→ TASK ITEM:
What is needed is a copy of each line in the listing that contains "target".

→ PROVIDED INFORMATION:
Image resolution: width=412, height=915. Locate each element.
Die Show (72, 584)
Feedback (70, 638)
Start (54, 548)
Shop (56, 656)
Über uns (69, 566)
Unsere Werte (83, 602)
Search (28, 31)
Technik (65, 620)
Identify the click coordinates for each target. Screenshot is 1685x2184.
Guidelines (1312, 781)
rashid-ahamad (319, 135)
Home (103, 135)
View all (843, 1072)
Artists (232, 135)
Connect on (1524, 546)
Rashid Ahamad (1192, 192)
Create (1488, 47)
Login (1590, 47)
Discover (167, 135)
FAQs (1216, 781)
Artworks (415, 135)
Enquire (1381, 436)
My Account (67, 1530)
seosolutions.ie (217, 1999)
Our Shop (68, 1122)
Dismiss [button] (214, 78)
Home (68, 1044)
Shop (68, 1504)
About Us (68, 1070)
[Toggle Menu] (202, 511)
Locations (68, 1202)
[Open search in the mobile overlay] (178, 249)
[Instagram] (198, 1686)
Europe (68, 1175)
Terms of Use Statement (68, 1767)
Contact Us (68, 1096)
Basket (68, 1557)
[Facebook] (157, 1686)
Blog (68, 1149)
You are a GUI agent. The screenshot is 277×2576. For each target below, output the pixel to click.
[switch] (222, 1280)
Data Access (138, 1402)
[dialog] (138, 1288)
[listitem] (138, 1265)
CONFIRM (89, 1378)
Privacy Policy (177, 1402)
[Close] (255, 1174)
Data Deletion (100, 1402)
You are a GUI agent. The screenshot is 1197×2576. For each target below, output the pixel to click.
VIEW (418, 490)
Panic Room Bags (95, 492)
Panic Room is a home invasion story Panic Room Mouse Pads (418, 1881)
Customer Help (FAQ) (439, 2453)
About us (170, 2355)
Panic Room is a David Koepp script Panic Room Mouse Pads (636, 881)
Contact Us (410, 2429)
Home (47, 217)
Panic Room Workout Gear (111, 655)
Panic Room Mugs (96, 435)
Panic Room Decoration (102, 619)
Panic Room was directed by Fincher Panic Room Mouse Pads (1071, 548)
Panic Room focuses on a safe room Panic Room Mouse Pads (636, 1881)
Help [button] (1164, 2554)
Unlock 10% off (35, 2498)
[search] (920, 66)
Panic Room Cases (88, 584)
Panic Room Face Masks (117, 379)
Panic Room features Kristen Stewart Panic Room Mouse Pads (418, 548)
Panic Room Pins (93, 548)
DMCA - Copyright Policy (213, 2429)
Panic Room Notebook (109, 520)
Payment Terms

→ SOLVED PROBLEM:
Identify the click coordinates for each target. Screenshot is 1685x2184.
You are a GUI agent. The screenshot is 277×2576. For each target below, output the pixel to click.
You are a GUI agent. The screenshot is 1197×2576. For each target below, output the pixel to click.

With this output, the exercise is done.